#### Tâche écrite:
Selon le passage sur Chantal Thomass, dans quelle galerie son univers est-il exposé ?

#### Extrait du document:

---

Hommage à la mode audacieuse de Chantal Thomass

Chantal Thomass

Comment ne pas en parler ? Chantal Thomass, c’est avant tout une silhouette construite autour d’un éternel carré noir de jais et d’une bouche rouge sang. La créatrice a autant marqué la mode par son style inimitable que par ses modèles coquins, dédiés à l’extrême féminité. Celle qui fut créatrice de mode avant de se spécialiser dans la lingerie glamour voit son univers –rose bonbon – exposé à la Joyce Gallery, à Paris. Dans un décor proche du boudoir sont mis en scène le meilleur de ses créations, ainsi que des archives personnelles qui nous font pénétrer dans son intimité. L’occasion de rencontrer la papesse des dessous chics et de jeter un regard sur une carrière foisonnante qui n’est pas prête de s’arrêter.

---

#### Entrées extraites:
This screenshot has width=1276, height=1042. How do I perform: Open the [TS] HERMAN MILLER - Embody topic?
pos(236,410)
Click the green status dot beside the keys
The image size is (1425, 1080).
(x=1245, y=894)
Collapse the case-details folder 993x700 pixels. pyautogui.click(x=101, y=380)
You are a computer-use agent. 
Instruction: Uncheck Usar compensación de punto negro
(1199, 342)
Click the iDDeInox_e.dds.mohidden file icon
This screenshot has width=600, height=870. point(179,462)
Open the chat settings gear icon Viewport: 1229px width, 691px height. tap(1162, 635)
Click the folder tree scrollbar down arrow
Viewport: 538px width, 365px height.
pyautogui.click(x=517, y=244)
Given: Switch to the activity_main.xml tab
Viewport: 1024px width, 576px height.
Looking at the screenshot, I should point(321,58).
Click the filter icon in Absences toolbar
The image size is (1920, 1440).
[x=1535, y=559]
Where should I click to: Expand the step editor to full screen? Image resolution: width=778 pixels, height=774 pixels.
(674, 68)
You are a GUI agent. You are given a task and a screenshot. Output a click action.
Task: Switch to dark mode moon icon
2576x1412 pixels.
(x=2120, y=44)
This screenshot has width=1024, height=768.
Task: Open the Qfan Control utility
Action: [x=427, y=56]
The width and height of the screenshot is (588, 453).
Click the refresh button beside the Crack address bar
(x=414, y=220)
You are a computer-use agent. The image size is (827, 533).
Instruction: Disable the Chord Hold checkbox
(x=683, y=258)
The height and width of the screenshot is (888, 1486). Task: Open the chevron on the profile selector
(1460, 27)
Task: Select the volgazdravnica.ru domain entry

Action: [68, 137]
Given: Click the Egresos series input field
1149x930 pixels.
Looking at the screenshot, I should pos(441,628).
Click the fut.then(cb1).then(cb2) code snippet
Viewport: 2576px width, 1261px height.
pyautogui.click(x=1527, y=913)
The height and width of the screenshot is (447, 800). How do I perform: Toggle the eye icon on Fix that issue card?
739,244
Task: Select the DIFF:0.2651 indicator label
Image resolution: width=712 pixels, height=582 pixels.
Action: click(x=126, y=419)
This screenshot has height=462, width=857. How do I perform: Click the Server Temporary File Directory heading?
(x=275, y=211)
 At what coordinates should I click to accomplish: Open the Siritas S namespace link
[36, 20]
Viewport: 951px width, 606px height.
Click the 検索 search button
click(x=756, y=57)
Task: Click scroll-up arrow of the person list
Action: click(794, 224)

---

#### Réponse au problème:
À la Joyce Gallery, à Paris.